Dear Tom,
On Thu, Dec 16, 2021 at 03:47:57PM -0500, Tom Lane wrote:
> Markus Demleitner <msdemlei@ari.uni-heidelberg.de> writes:
> > Maximally stripped down, my problem is that
>
> > select distinct 300 from <bigtable>
>
> > seqscans <bigtable> (at least in PostgreSQL 11.14). To me, it seems
> > obvious that this ought be be just one row containing 300 once
> > Postgres has established that <bigtable> is nonempty.
>
> That seems like the sort of optimization that we absolutely should
> not spend cycles looking for. If it were a trivial change consuming
> no detectable number of planning cycles, maybe it would be worth the
> development and maintenance effort; though I'd be dubious about the
> value. But the fact that it'd have to be transformed into something
> testing whether the table is nonempty makes it fairly nontrivial.

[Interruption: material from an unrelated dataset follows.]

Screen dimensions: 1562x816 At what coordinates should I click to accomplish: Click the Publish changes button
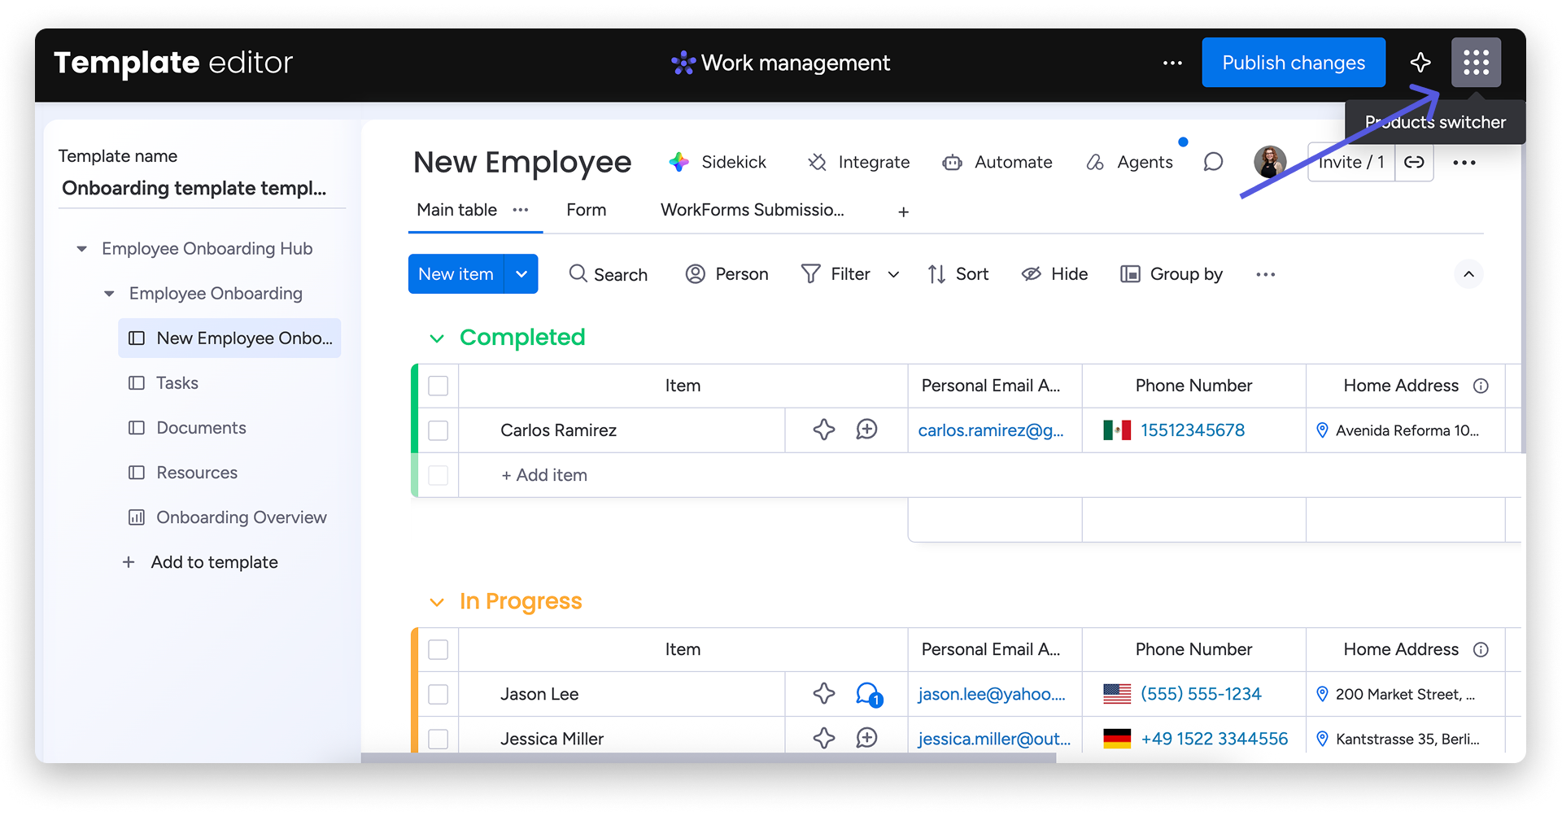[1293, 63]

> I doubt it's worth the development cost plus the cycles imposed
> on every other query.
I certainly understand that reasoning for this particular example.
However, in my actual use case, the one with the view consisting of a
large union containing constants from the original mail,
CREATE VIEW a_view AS (
SELECT 'abc' as coll, ...
FROM table1 -- with perhaps 1e6 rows
UNION
SELECT 'def' as coll, ...
FROM table2 -- with perhaps another 1e7 rows
UNION
SELECT coll, ... -- with an index on table3.coll
FROM table3
...)
being able to factor out constants would make a difference of
milliseconds versus a long time (~ a minute in my case, with about
1e8 total rows) when running SELECT DISTINCT coll FROM a_view.
Is there, perhaps, a non-obvious way to give the planner a nudge to
exploit the constant-ness of coll in table1 and table2?